Scottish Daily Mail

Why I’m wary of health screening

- By DR MICHAEL MOSLEY

BY FAR the most difficult conversati­on I ever had with my father was telling him not to have surgery to remove a slow-growing tumour on his prostate as the chances were his heart disease would see him off long before the cancer could do its worst.

But Dad couldn’t bear to live with the knowledge he had cancer, so he had the operation. The tumour was taken away, but as side-effects he was left incontinen­t and impotent.

He died two years later of heart disease aged 72, the end of his life blighted by indignitie­s caused by surgery I’m convinced he didn’t need. Twelve years on, I still rue the day my father had the screening test that told him he had cancer in the first place.

Dad’s is a case in point of when medical screening ends up being bad for your health. An example of how the modern preoccupat­ion with wanting to predict our medical futures can lead to over-diagnosis, unnecessar­y investigat­ions and treatment.

This is what forms the basis of my latest Horizon documentar­y, which screens tomorrow night and sees me undergo a battery of screening procedures in an attempt to establish how useful is the knowledge they give us.

They range from a simple blood cholestero­l test to a high-tech scan of my heart and a cancer-seeking scope inserted into my bowel.

I’m now in my late 50s, and at an age when you really start to worry about your health. None of the men in my immediate family made it beyond 72, the age my father died.

I want to live a fair bit longer and in good health. So, any test that can pick up on what’s lying in wait seems a good idea. But then look at the test my father had, which led to his diagnosis. As part of a routine assessment, he was offered a blood test that measures levels of prostate specific antigen (PSA), a protein produced by the prostate.

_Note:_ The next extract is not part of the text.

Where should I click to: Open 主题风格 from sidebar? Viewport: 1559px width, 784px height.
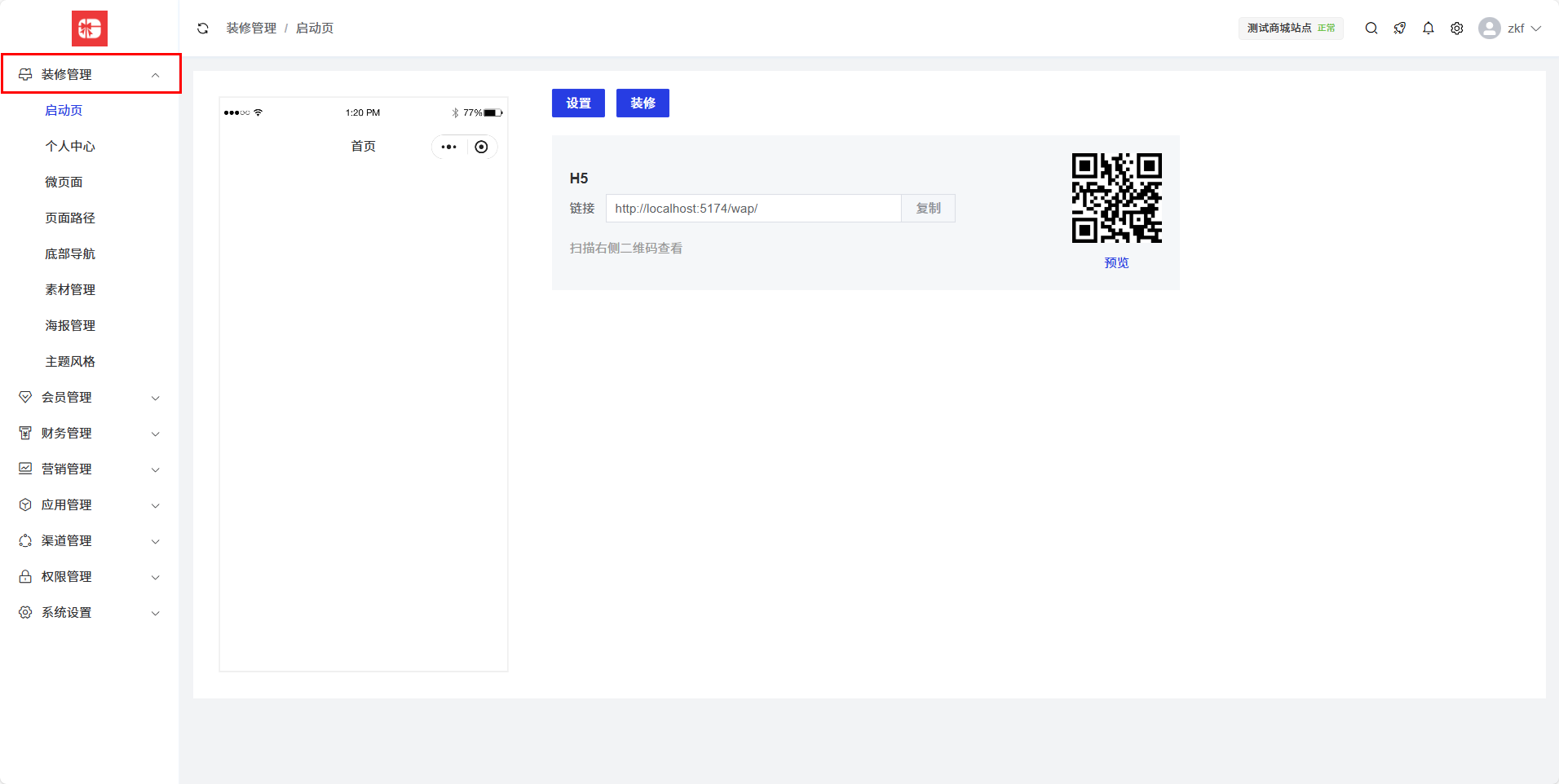tap(70, 362)
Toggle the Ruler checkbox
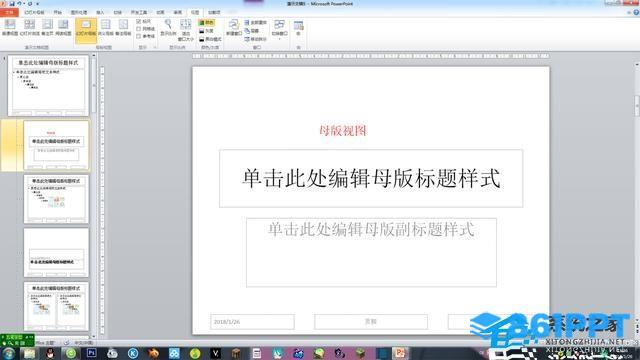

Raised levels can indicate cancer and will prompt an oncologist to order further tests and advise surgery if it’s found. But prostate cancer is typically extremely slow growing.

The reality for older men is that most of us will die with prostate cancer, but we won’t actually die from the prostate cancer. The PSA test is

based on research carried out in the Seventies by U.S. urologist Professor Richard Ablin; it was intended as a way of tracking existing cancer, but in the Nineties doctors started using it for screening.

Millions of men had it, and there is no dispute this resulted in lives being saved. But some doctors began to suspect it was detecting thousands of cases that were growing so slowly they would never have caused any harm.

But a Pandora’s Box had been opened. Because if, like my father, the test flags up the disease, it’s very difficult to put that knowledge to one side and hope that you’ll die before the cancer can take hold.

Professor Ablin appears horrified his work had been hijacked and used in this way.

‘The science was pushed too far,’ he told us. ‘People were too fast to biopsy, too fast to treat. In the U.S. alone, some $60 billion has been wasted on over-diagnosis and over treatment.’

he described it as ‘a public health disaster’.

Looking for diseases that may lurk inside us has become big business. In the UK, we spend about £135 million a year on private health tests and around £754 million on NhS screening.

Of course, if you find a lump or have other symptoms of disease, you should always visit your doctor. But if you’re healthy on the outside, is it really worth probing your insides, too?

Getting ahead of symptoms — which, after all, is what screening is all about — means you can often end up frightenin­g people who could have remained in blissful ignorance of conditions that weren’t ever going to trouble them. And having made this programme, I’m not convinced there is anything healthy about that.

HORIZON: Are Health Tests Really a Good Idea, BBC2, Wednesday 8pm.